▶ **TASK DIRECTIONS**
At the line containing "The height and width of the screenshot is (409, 544).", begin an exact copy of the lines below and continue through the final one, with no pictures.

▶ **RECORDED DATA**
=-=-=-=-=
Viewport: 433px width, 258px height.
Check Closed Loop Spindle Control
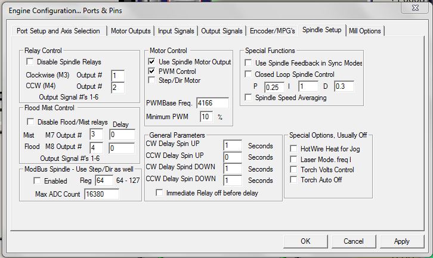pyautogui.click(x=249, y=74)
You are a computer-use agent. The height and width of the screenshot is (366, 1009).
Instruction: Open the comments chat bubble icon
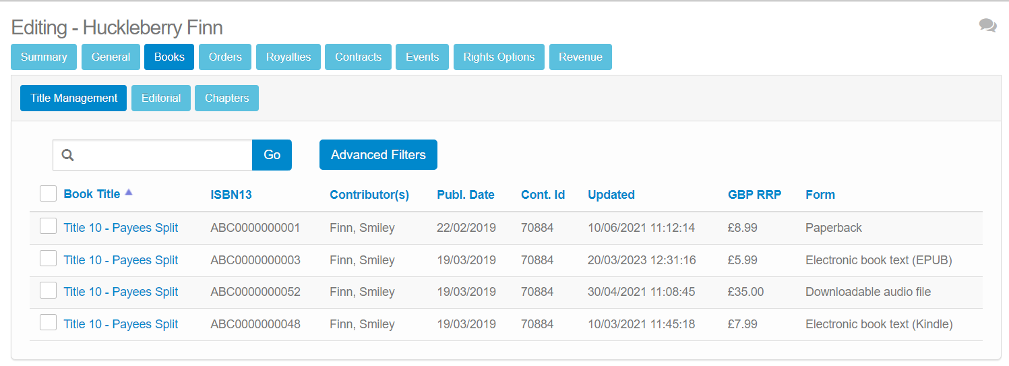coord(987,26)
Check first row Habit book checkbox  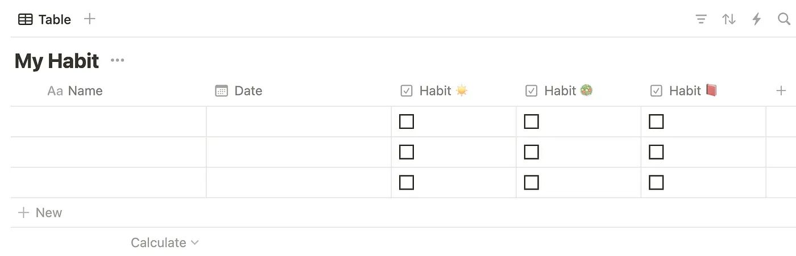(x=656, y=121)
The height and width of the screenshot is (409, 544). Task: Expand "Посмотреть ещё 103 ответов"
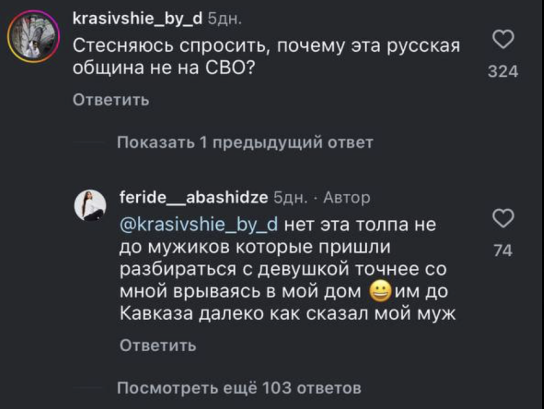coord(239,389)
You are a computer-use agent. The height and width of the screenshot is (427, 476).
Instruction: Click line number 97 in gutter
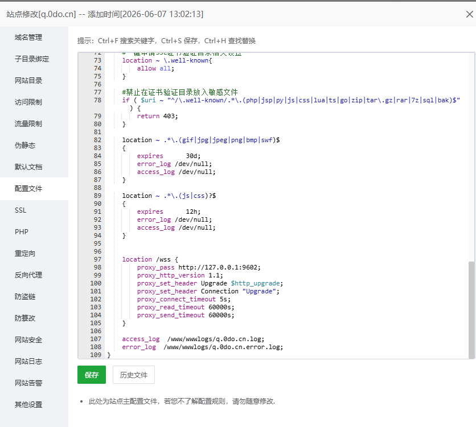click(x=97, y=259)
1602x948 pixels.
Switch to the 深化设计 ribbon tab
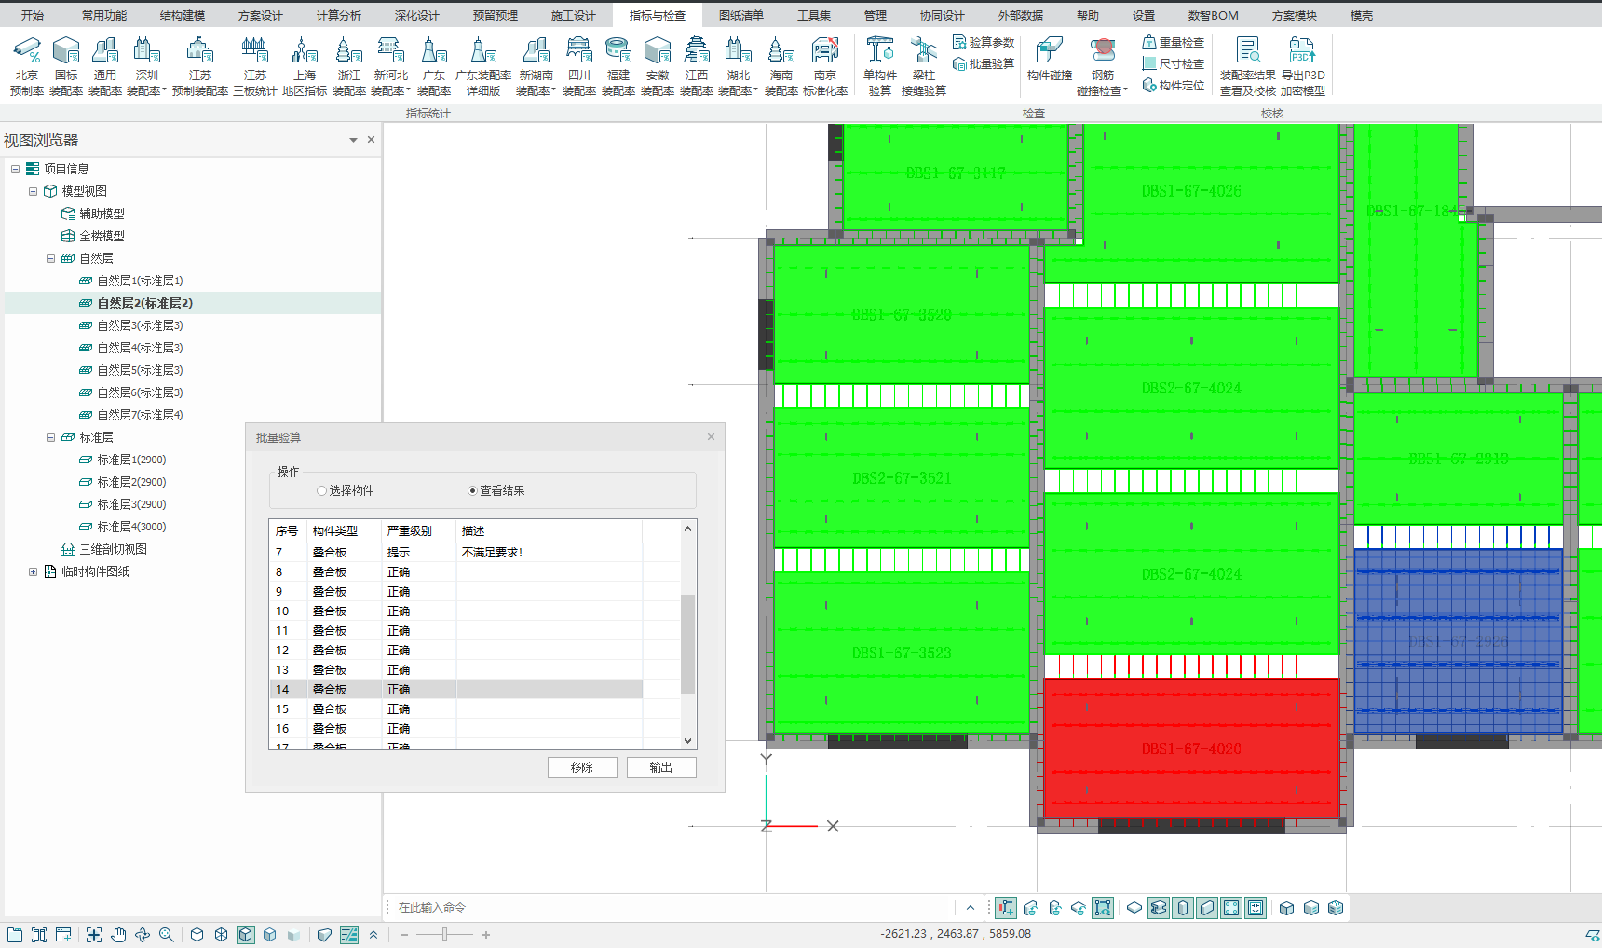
=-=-=-=-=
▶ **ANSWER BOX**
The height and width of the screenshot is (409, 544). Task: Expand "Посмотреть ещё 103 ответов"
coord(239,389)
You are a computer-use agent. The height and width of the screenshot is (427, 476).
Instruction: Click line number 97 in gutter
click(x=97, y=259)
1602x948 pixels.
Switch to the 深化设计 ribbon tab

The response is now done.